Lord John Grey est en grande partie un personnage accidentel, et ce, depuis la nuit où ce jeune imprudent s’est mis en tête de tuer un jacobite notoire au col de Carryarrick. Son association avec Claire et Jamie Fraser (ainsi qu’avec moi) date de cet épisode du Talisman. Bien qu’il joue un rôle petit mais important dans les volumes suivants de la série initiée par Le Chardon et le Tartan, je n’avais pas vraiment l’intention d’en faire le héros d’un roman à part. (D’un autre côté, je n’avais pas prévu de montrer Le Chardon et le Tartan à qui que ce soit et voilà où j’en suis aujourd’hui. Comme quoi, tout peut arriver.)


Lord John s’est affranchi de la saga du Chardon lorsque l’éditeur et anthologiste britannique Maxim Jakubowski m’a proposé de rédiger une nouvelle pour une anthologie de récits policiers historiques assemblée en hommage à la romancière Ellis Peters, qui venait de nous quitter. Je n’en avais encore jamais écrit, si l’on fait exception de quelques rédactions guère brillantes pour mon cours d’anglais au lycée.
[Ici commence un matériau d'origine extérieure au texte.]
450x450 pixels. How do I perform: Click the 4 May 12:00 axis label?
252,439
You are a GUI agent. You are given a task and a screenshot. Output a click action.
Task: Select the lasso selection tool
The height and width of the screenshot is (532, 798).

D’un autre côté, j’ai toujours aimé les enquêtes du frère Cadfael, d’Ellis Peters, et j’ai pensé qu’écrire un texte court serait pour moi un défi technique. Je me suis donc dit : pourquoi pas ?


L'histoire devait se dérouler au XVIIIe siècle car c’était la seule époque que je connaissais bien et je n’avais pas le temps de faire des recherches approfondies sur une autre période rien que pour une nouvelle. En outre, cette dernière ne pouvait faire intervenir les principaux personnages du Chardon car, tout comme un roman, une bonne nouvelle doit présenter un puissant enjeu moral. Il m’aurait été difficile de faire vivre aux Fraser un événement majeur qui n’ait pas d’incidence sur les futurs volets de la saga. Comme je ne conçois pas les intrigues à l’avance, il m’a paru plus simple d’éviter le problème en me concentrant plutôt sur lord John. C’est un personnage très intéressant; il m’est facile de m’identifier à lui ; il n’apparaît qu’épisodiquement dans les romans du Chardon ; il n’y a aucune raison qu’il ne vive pas d’aventures passionnantes hors champ, dans son propre monde.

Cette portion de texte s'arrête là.